=== Activity ===
From the entries below, copy every line that has the word "agent".

=== Entries taken from a collection ===
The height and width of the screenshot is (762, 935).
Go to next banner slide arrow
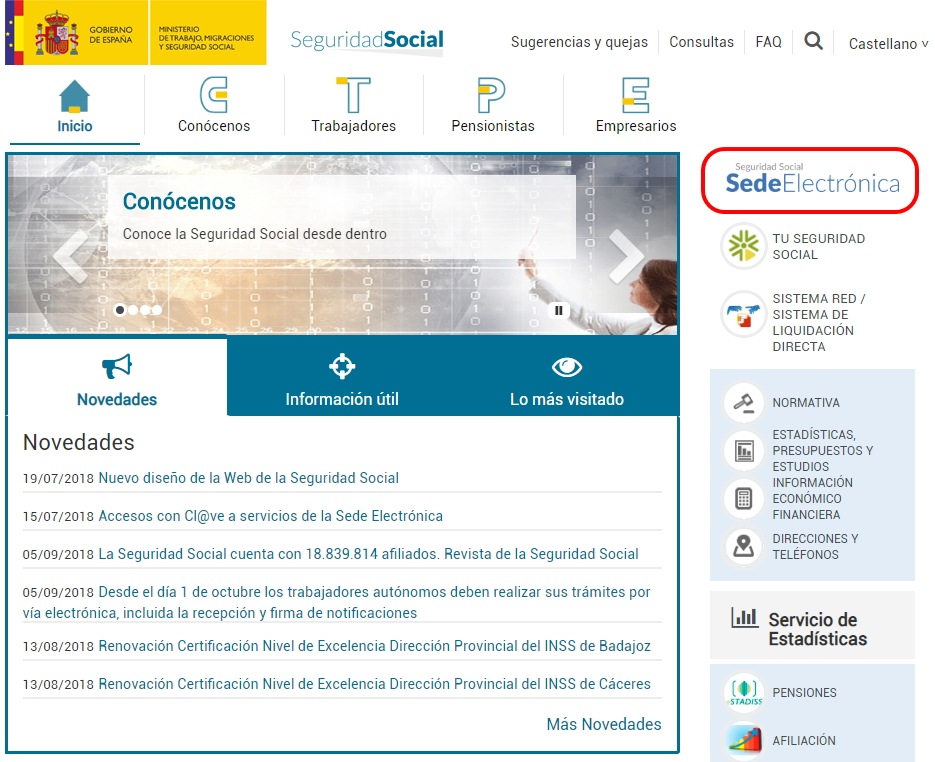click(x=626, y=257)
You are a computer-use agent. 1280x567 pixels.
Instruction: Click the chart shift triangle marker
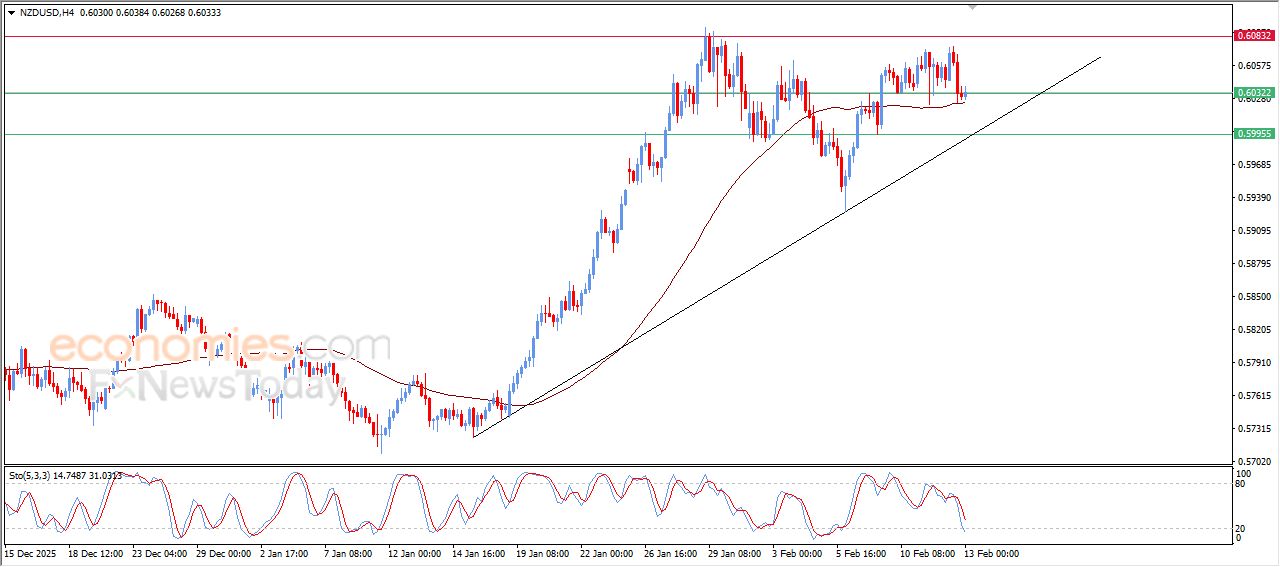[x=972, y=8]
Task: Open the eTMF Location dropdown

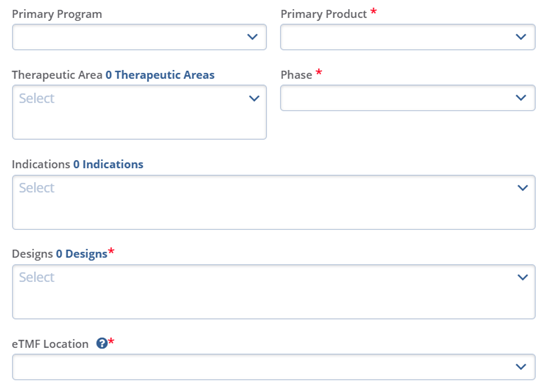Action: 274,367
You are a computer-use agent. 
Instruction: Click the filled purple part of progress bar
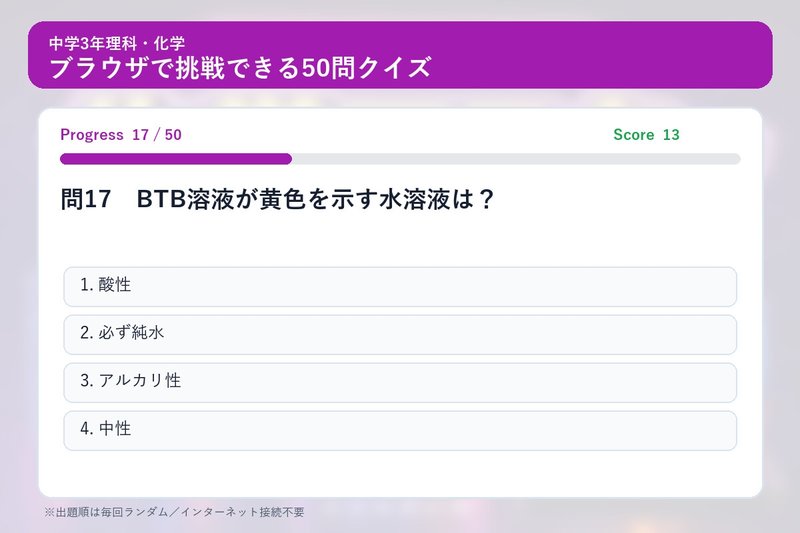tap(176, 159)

=== Task response ===
You are a computer-use agent. 1280x567 pixels.
You are a computer-use agent. 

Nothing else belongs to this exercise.